1.   Because an order refusing to find a party in contempt is not a final, appealable judgment, this court lacks jurisdiction to rule upon Delia's request for a reversal of the trial court's decision to deny Delia's motion for contempt.   See Norman v. Norman, 692 S.W.2d 655 (Tex.1985) (holding that the court of appeals did not have jurisdiction over an order refusing to find an obligor in contempt for child support arrearage).

2.   In October 2003, the court revised Stephen's child support payment.   Effective October 1, 2003, Stephen is required to pay Delia $275 per month in child support for S.N.M. and J.D.M., who reside with their mother.

3.   Delia complains that finding of fact number 18 awards Stephen an “approximate” credit of $9.898.41 in actual support of M.P.M. and S.N.M. during the period of voluntary relinquishment.   Assuming the trial court erred in awarding an “approximate” credit, this is not harmful error.   Tex.R.App. P. 44.1(a)(1), (2) (a judgment shall not be reversed on appeal unless the error “probably resulted in the rendition of an improper judgment,” or “probably prevented the appellant from properly presenting the case to the court of appeals”).   Therefore, we overrule this argument.

4.   The divorce decree provides for specific time periods and occasions on which Stephen is entitled to possession of the children. In summary, the decree provides that Stephen is entitled to possession of the children during the school year on the first and third Wednesdays of each month, through the following Monday;  on the second and fourth Wednesdays of each month, ending at the time the children's school or daycare resumes on the following Friday;  and on the fifth Wednesdays of each month, through the following Monday.   During the summer, Stephen is entitled to possession of the children for 30 days, provided he furnishes Delia with a written request by April 1st of that year (without written request, he is entitled to summer possession for 30 days during the month of July).   Regarding holidays, Stephen is entitled to possession of the children, in even-numbered years, from the first day of the children's Christmas vacation until December 26th;  in odd-numbered years, Stephen is entitled to possession from December 26th until the day before the children's school resumes from Christmas vacation. Stephen is also entitled to possession of the children on Thanksgiving Day in odd-numbered years;  Spring Break in even-numbered years;  and Father's Day weekend on an annual basis.   The decree further breaks down Stephen's court-ordered possession to times of the day:  he is only entitled to possession on the specified days by a certain time, and must return the children to Delia by a specified time (e.g. 6:00 p.m.).

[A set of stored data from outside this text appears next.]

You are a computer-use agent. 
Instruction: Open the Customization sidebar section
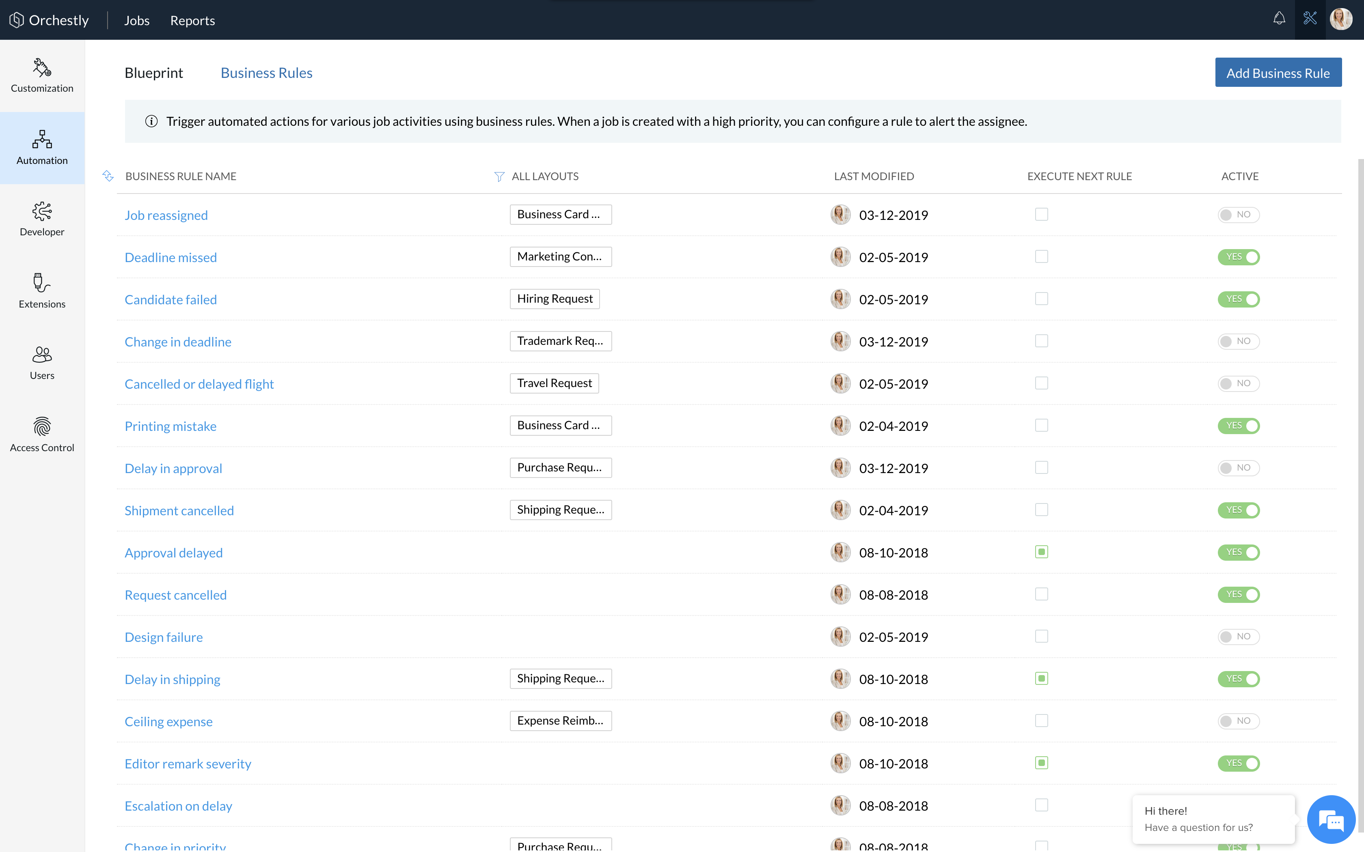click(x=42, y=75)
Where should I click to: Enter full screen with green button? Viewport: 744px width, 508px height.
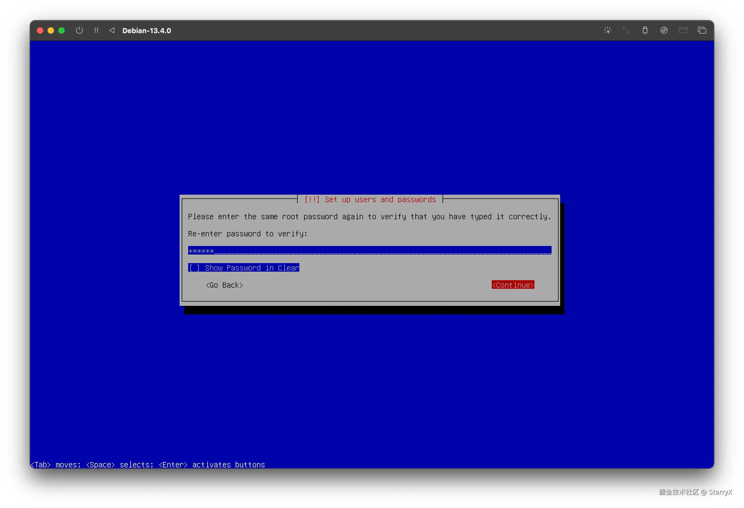coord(61,30)

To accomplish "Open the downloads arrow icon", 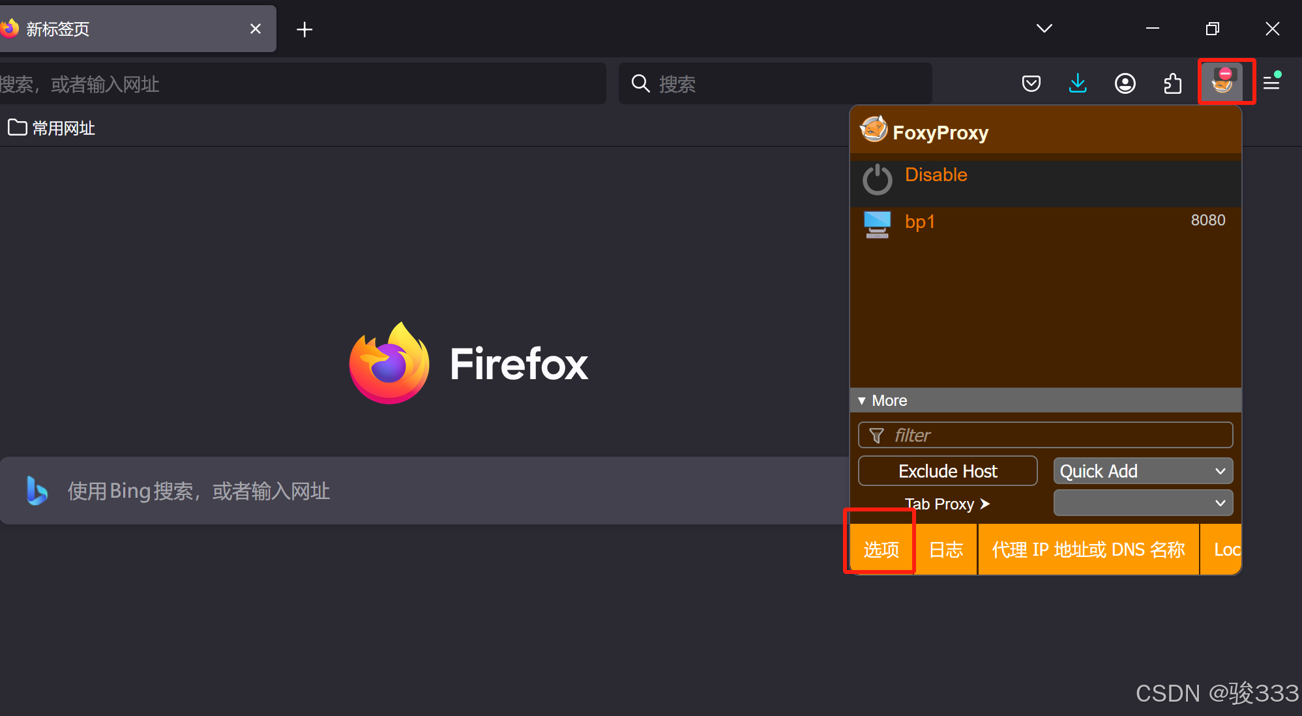I will click(1078, 83).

5.   We respectfully disagree with the Corpus Christi Court of Appeals' recent decision, In the Interest of G.V., III, R.N.V., and S.A.V., No. 13-03-026-CV, 2004 WL 1909417, at *4 (Tex.App.-Corpus Christi 2004, no pet.) (not designated for publication) (holding that the obligor improperly received credit for actual support provided during the summer month he ordinarily has court-ordered possession of the child).   As stated previously, we do not read the statute to impose a requirement that the obligor segregate his proof of actual support to take into account days which he ordinarily is entitled to possession of the child once the obligee has voluntarily relinquished possession and control of the child to the obligor.

Opinion by CATHERINE STONE, Justice.